> **Directions**
Bring together copies of the lines in the data below that contain the word "Task".

> **Exercise inputs**
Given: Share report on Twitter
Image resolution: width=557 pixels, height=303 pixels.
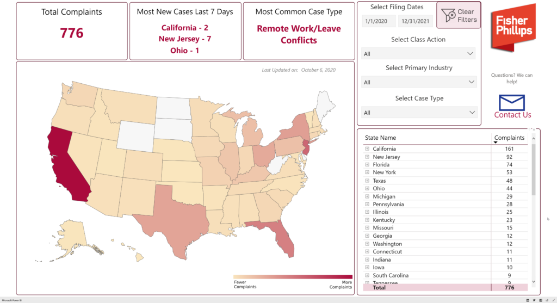Looking at the screenshot, I should pyautogui.click(x=534, y=300).
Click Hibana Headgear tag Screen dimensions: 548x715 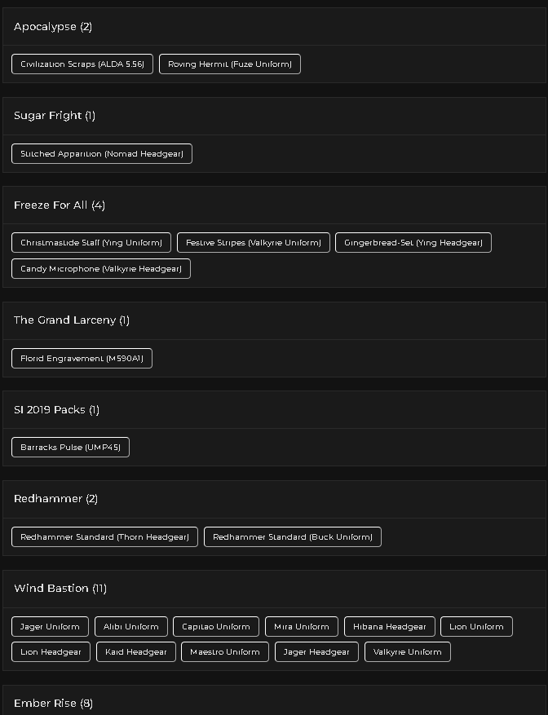[389, 626]
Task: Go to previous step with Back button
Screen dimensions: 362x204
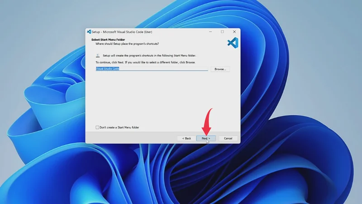Action: pyautogui.click(x=186, y=138)
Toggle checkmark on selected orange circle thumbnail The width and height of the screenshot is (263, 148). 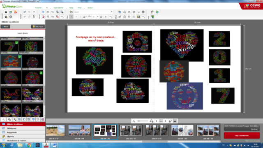click(19, 57)
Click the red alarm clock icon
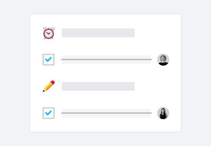This screenshot has width=211, height=146. tap(49, 33)
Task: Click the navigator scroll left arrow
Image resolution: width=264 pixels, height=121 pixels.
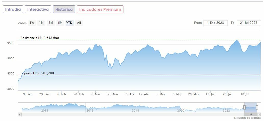Action: pyautogui.click(x=20, y=115)
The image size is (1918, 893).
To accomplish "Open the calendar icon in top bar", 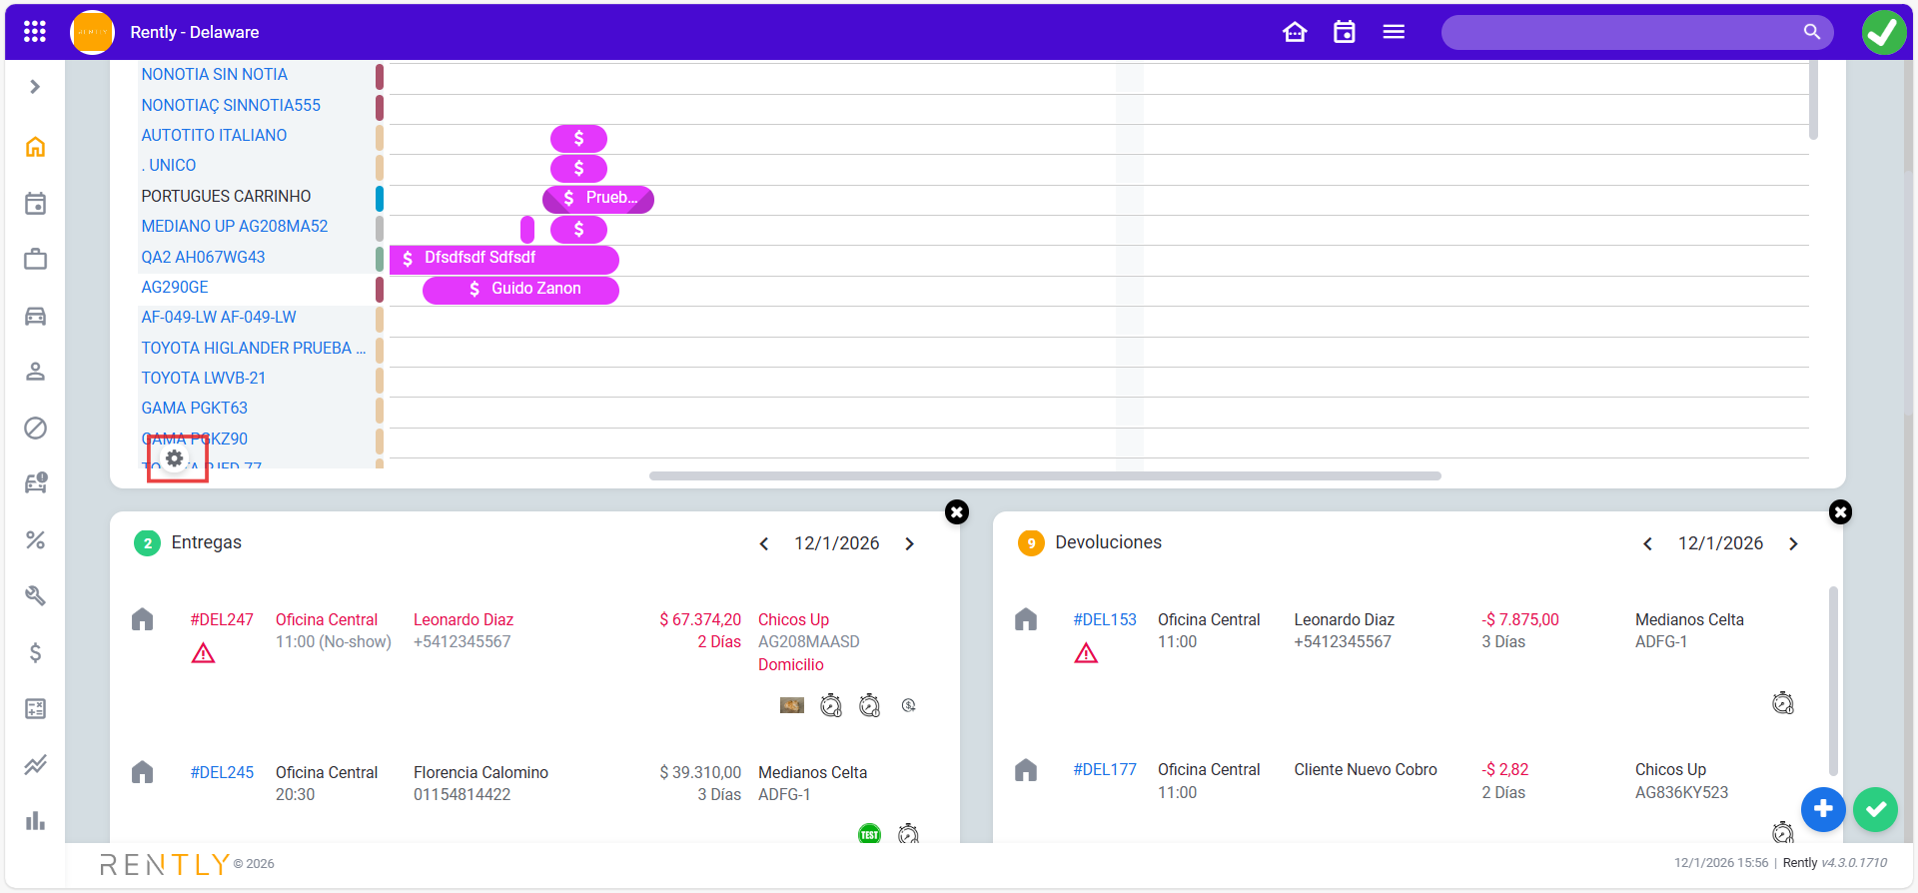I will pyautogui.click(x=1345, y=32).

> **Exercise response**
Task: Go to previous step with Back button
Task: Click the navigator scroll left arrow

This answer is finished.